Trembling Start of the Dragon Year, Hong Kong MPF recorded negative 2% on average in January

by Xav Feng.

Key Benchmarks Performance

Hong Kong stocks tumbled and the benchmark Hang Seng index had a rocky start to the new year. It headed for the worst January since 2016 amid renewed concerns about corporate earnings and China’s economic recovery outlook. The Hang Seng Index has lost 9.2%, set for the worst start to a year since a 10% slide in the first month of 2016. Last year it was the worst-performing major market in the world. Hong Kong’s historic slump are because of some of China’s most influential and innovative firms are listed. Beijing’s stringent anti-Covid-19 curbs, regulatory crackdowns on corporations, a property-sector crisis and geopolitical tensions with the West have all combined to erode China and Hong Kong’s appeal. Japan was the best outperforming market in the region and its key benchmark- Nikkei 225 index posted positive return of 8.4%.

|---|

◆ **Work request 1**:
Answer from the January market report:
(a) By what percentage had the Hang Seng Index fallen?
(b) Which market does the report call the best outperformer in the region?
(c) What average return did Hong Kong MPF record in January?
◆ **Work request 2**:
Return, copied verbatim from the January market report, the part that opens with the words containing "Hong Kong stocks" and closes with "return of 8.4%.".

◆ **Supplied information**:
|---|

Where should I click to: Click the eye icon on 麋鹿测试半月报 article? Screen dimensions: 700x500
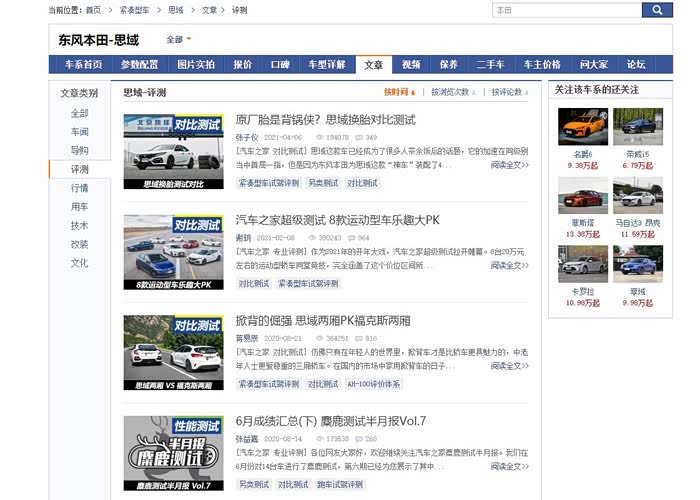point(320,439)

|---|

◆ **Exercise response 1**:
(a) 9.2%
(b) Japan
(c) Negative 2%

◆ **Exercise response 2**:
Hong Kong stocks tumbled and the benchmark Hang Seng index had a rocky start to the new year. It headed for the worst January since 2016 amid renewed concerns about corporate earnings and China’s economic recovery outlook. The Hang Seng Index has lost 9.2%, set for the worst start to a year since a 10% slide in the first month of 2016. Last year it was the worst-performing major market in the world. Hong Kong’s historic slump are because of some of China’s most influential and innovative firms are listed. Beijing’s stringent anti-Covid-19 curbs, regulatory crackdowns on corporations, a property-sector crisis and geopolitical tensions with the West have all combined to erode China and Hong Kong’s appeal. Japan was the best outperforming market in the region and its key benchmark- Nikkei 225 index posted positive return of 8.4%.